_What needs to be done_
Starting at the line that holds "Quantity (18, 960)" and stopping at the line that holds "30 inch 120g (99, 939)", restate the records below word for word, with both of those lines included.

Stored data
┄┄┄┄┄┄

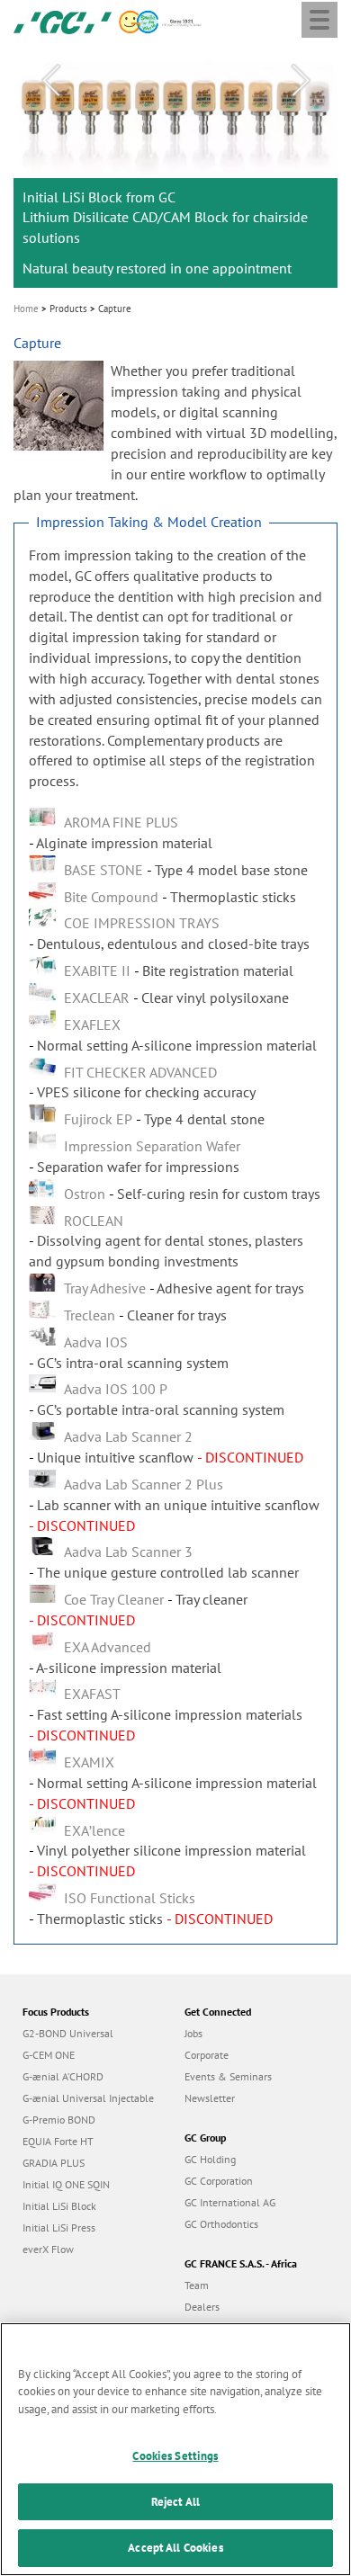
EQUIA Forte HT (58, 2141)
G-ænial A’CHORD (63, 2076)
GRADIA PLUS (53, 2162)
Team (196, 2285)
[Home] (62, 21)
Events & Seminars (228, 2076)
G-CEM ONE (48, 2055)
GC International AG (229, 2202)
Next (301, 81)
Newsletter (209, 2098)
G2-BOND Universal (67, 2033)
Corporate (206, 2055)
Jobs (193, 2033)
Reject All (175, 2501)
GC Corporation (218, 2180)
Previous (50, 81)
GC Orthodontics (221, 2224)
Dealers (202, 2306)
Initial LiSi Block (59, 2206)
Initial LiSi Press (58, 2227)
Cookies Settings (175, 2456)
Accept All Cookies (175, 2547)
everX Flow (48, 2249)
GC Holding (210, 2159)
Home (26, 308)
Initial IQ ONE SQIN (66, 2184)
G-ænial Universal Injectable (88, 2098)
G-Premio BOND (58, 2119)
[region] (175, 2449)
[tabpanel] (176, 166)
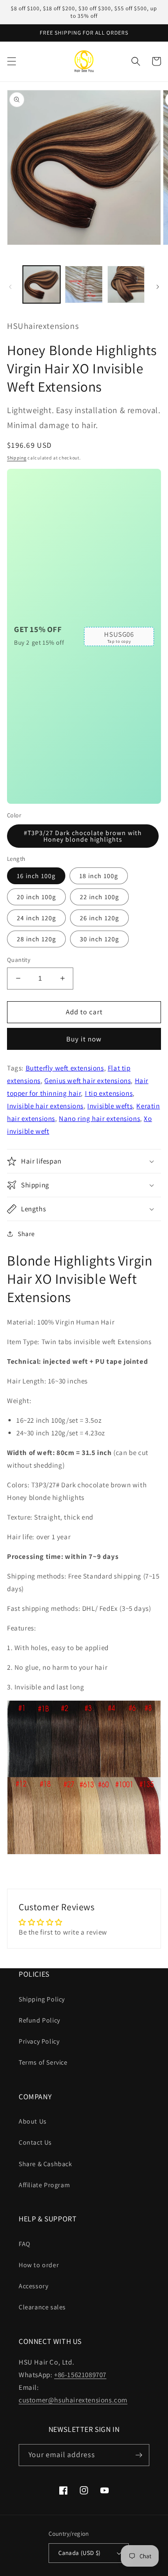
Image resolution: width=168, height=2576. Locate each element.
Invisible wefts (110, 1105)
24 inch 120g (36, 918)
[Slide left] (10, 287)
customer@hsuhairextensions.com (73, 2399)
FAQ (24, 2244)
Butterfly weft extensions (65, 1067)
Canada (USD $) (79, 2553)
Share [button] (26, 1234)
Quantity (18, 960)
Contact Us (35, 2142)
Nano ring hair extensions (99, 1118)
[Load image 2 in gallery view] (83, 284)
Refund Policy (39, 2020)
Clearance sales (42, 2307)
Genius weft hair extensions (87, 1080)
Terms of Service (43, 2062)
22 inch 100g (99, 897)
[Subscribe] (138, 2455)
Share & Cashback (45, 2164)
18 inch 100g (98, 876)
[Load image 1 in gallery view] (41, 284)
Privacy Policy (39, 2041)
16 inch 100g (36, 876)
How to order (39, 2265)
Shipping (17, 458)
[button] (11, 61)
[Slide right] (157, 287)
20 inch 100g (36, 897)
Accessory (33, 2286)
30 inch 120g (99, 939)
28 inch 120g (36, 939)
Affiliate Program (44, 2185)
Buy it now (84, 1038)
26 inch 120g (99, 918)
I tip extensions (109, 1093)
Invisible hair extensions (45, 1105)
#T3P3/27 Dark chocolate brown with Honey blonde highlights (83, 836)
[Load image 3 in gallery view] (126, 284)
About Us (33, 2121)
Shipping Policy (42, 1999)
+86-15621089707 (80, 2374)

┄┄┄┄┄┄

_Solution below_
Quantity (18, 960)
Contact Us (35, 2142)
Nano ring hair extensions (99, 1118)
[Load image 2 in gallery view] (83, 284)
Refund Policy (39, 2020)
Clearance sales (42, 2307)
Genius weft hair extensions (87, 1080)
Terms of Service (43, 2062)
22 inch 100g (99, 897)
[Subscribe] (138, 2455)
Share & Cashback (45, 2164)
18 inch 100g (98, 876)
[Load image 1 in gallery view] (41, 284)
Privacy Policy (39, 2041)
16 inch 100g (36, 876)
How to order (39, 2265)
Shipping (17, 458)
[button] (11, 61)
[Slide right] (157, 287)
20 inch 100g (36, 897)
Accessory (33, 2286)
30 inch 120g (99, 939)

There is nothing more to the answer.